Speaking on the outlook of the Nifty 50 today, Vaishali Parekh said, “The Nifty 50 index once again indicated a positive move with overall strong bias visible and has arrived near the near-term resistance hurdle of 25,250 zone, which needs to be breached decisively in the coming sessions. With an optimistic approach maintained, one can expect further targets of 25,500 and 25,700 to be achievable, with most of the frontline stocks well poised for further gains, which can help the index gain further. The 24,900 zone shall remain the major and crucial support for the index.”
“The Bank Nifty index, once again, picked up momentum, resisting near the 57,300 zone, which needs to be breached above and can expect to make new highs in the coming days, with higher targets of 58,500 and 60,000 levels achievable. The overall bias and sentiment have improved with the heavyweight banking stocks technically looking good and can carry on with the positive move further ahead,” said Parekh.
Parekh said that immediate support for the Nifty 50 index is 25,100, while the resistance is 25,400. The Bank Nifty would have a daily range of 56,700 to 57,800.

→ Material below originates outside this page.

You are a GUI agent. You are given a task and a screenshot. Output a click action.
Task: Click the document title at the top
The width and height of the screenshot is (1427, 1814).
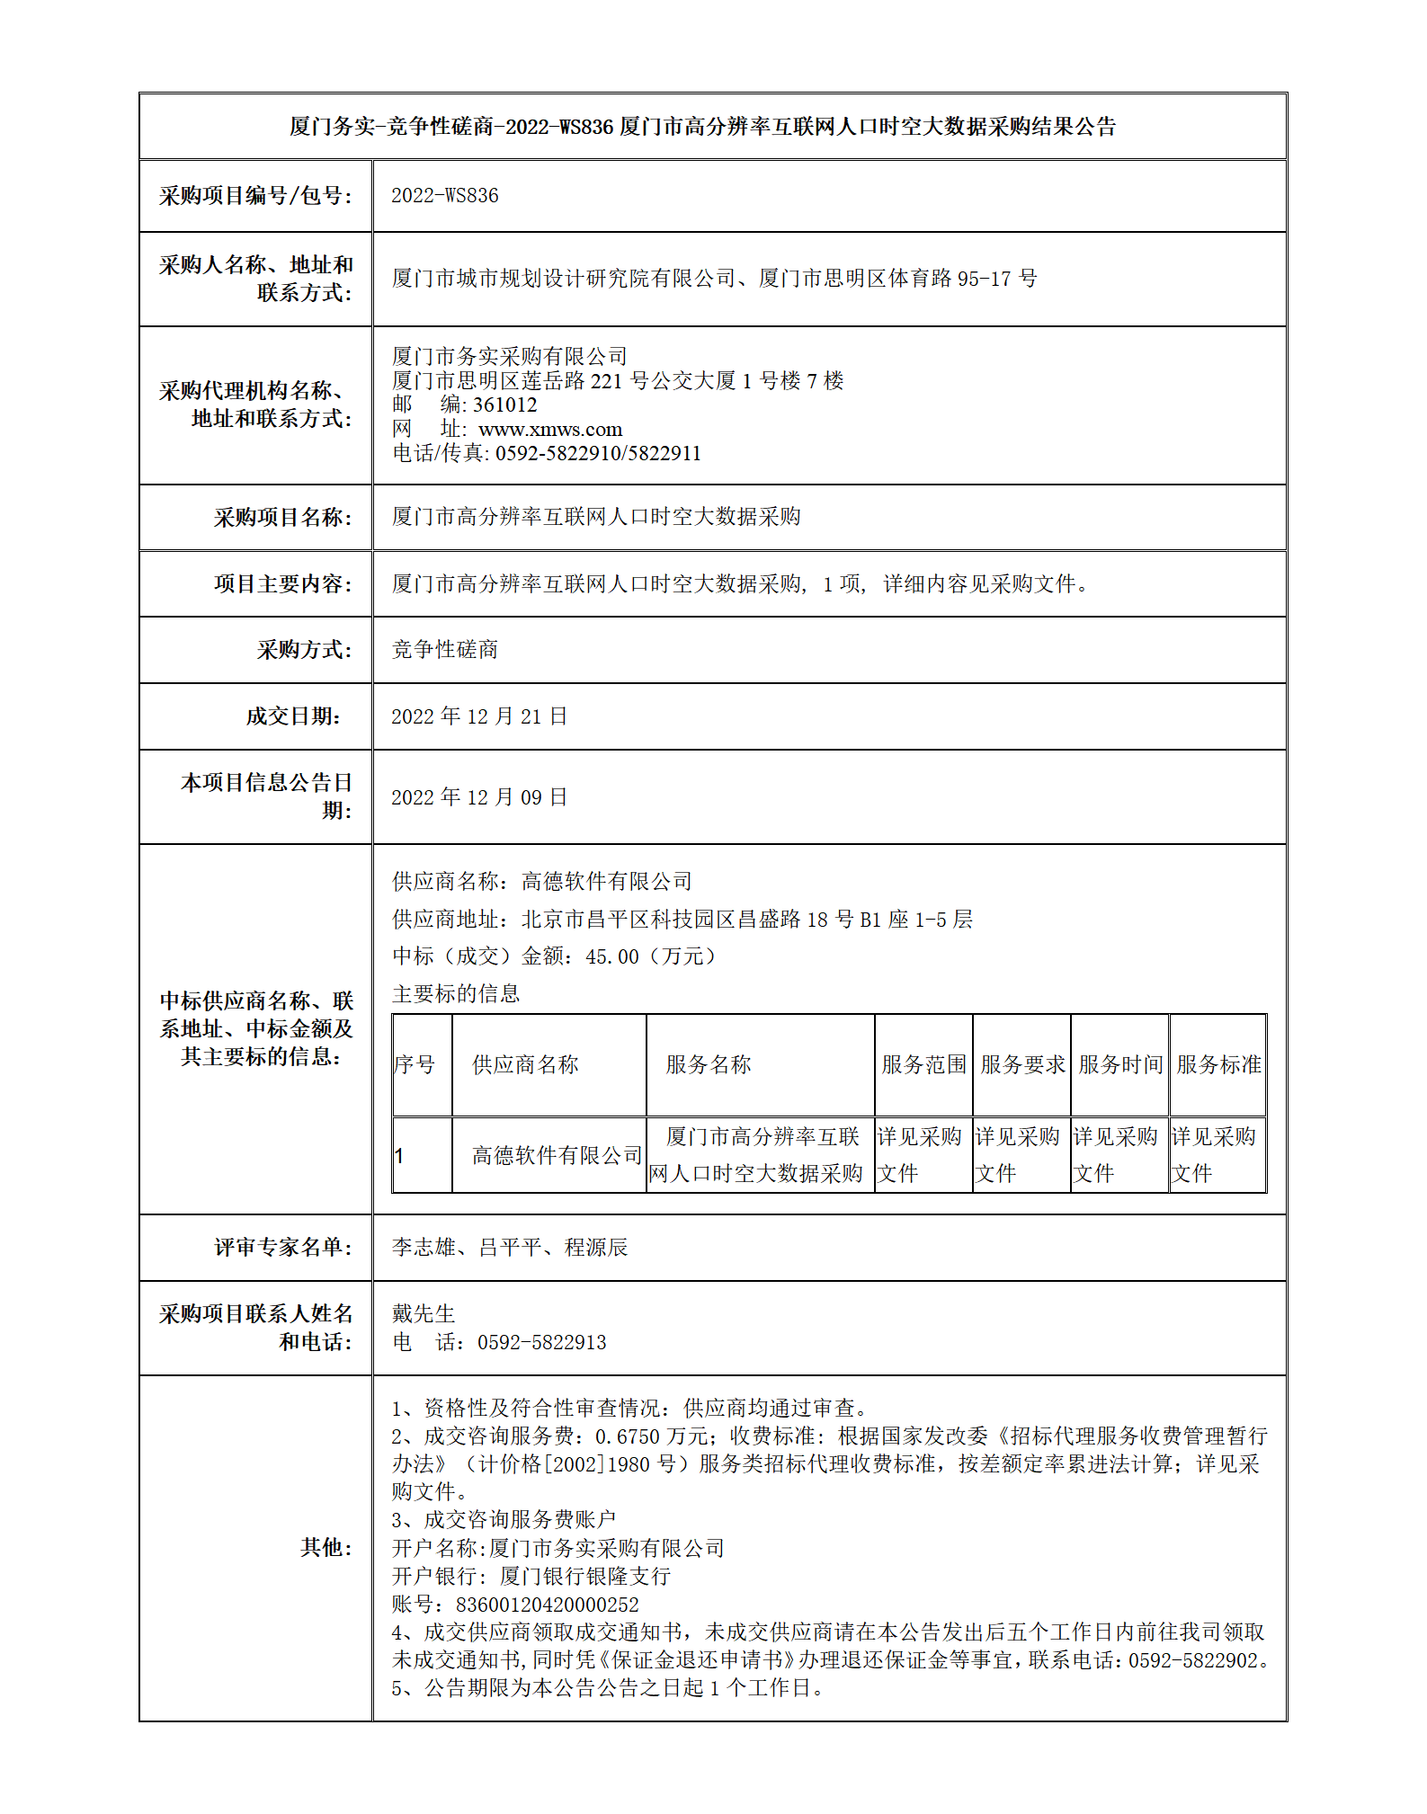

Vaishali Parekh’s stock recommendations today
Regarding stocks to buy today, Vaishali Parekh recommended three buy-or-sell stocks: GHCL, PFC, and IFCI.
1] GHCL: Buy at ₹621, Target ₹645, Stop Loss ₹605;
2] PFC: Buy at ₹419, Target ₹440, Stop Loss ₹410; and
3] IFCI: Buy at ₹61.70, Target ₹65, Stop Loss ₹60.
Disclaimer: The views and recommendations made above are those of individual analysts or brokerage companies and not of Mint. We advise investors to check with certified experts before making any investment decisions.